### Input data
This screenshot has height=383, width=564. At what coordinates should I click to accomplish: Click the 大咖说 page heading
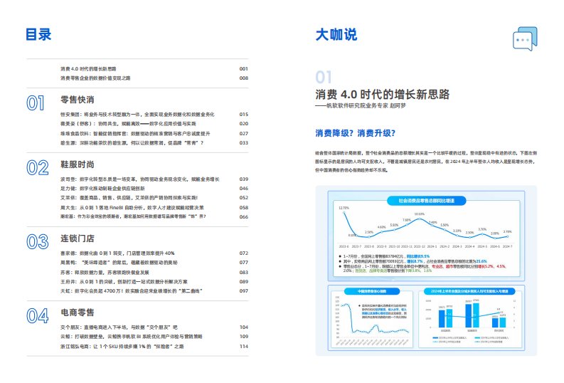click(x=336, y=35)
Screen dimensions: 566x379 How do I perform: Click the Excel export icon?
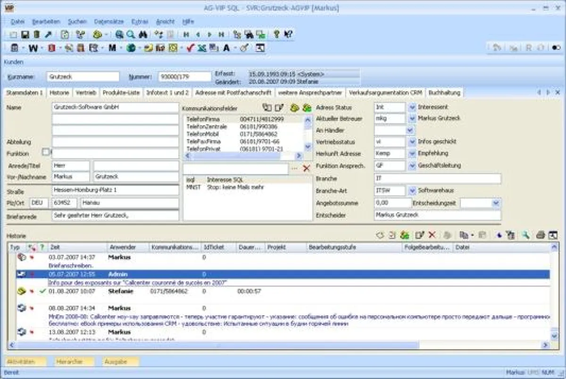(x=202, y=48)
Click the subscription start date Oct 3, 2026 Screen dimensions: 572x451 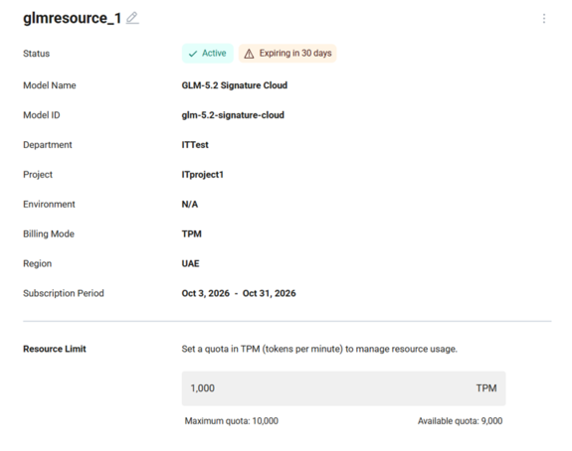(206, 293)
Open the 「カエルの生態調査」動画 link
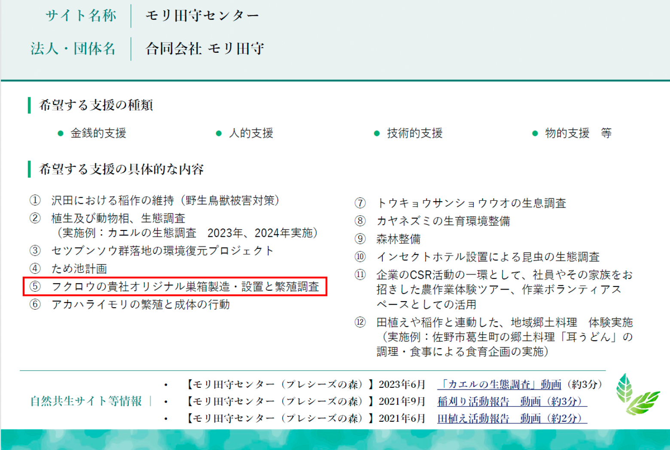670x450 pixels. (499, 384)
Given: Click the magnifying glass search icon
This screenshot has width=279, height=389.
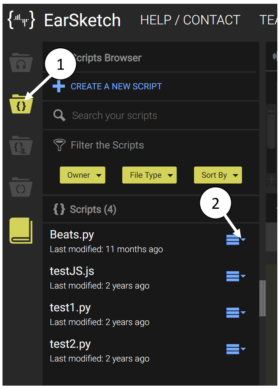Looking at the screenshot, I should [x=59, y=116].
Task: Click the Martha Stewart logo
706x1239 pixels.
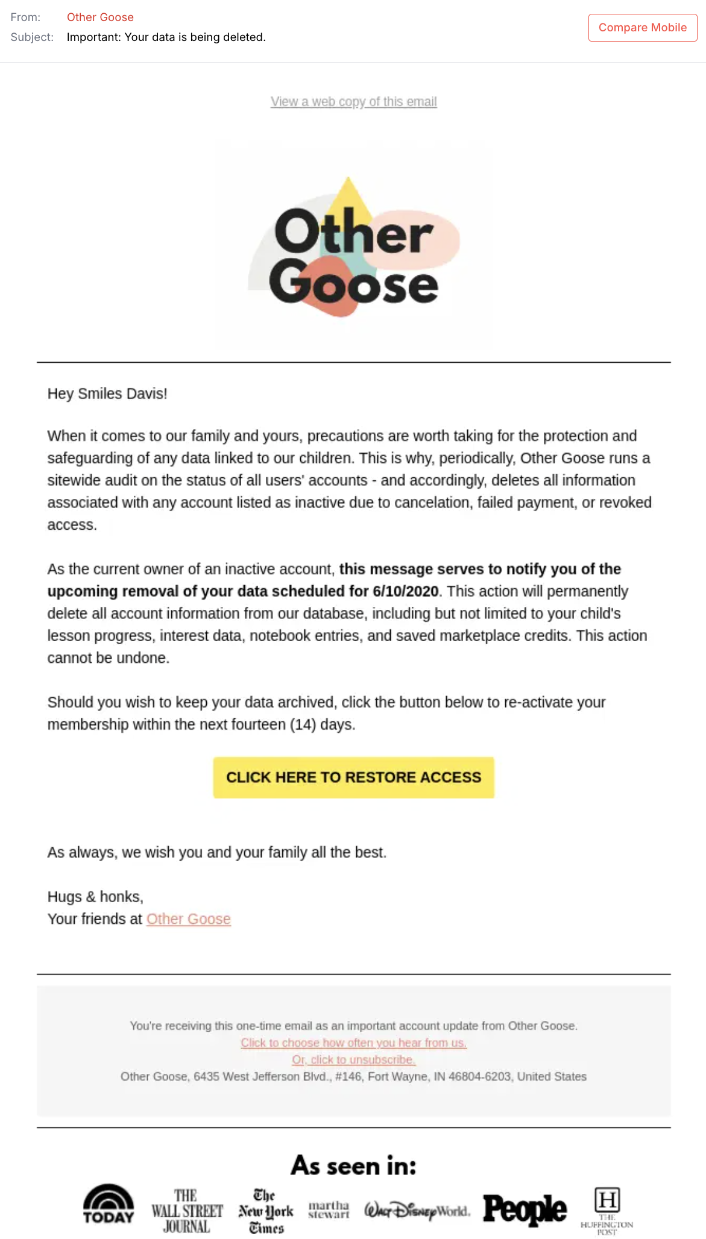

### Exercise brief
Here the job is to retype exactly the lines that start at the one containing "Task: Click the Martha Stewart logo" and run through the end of the records above, leaving out pictures.

### Task solution
Task: Click the Martha Stewart logo
706x1239 pixels.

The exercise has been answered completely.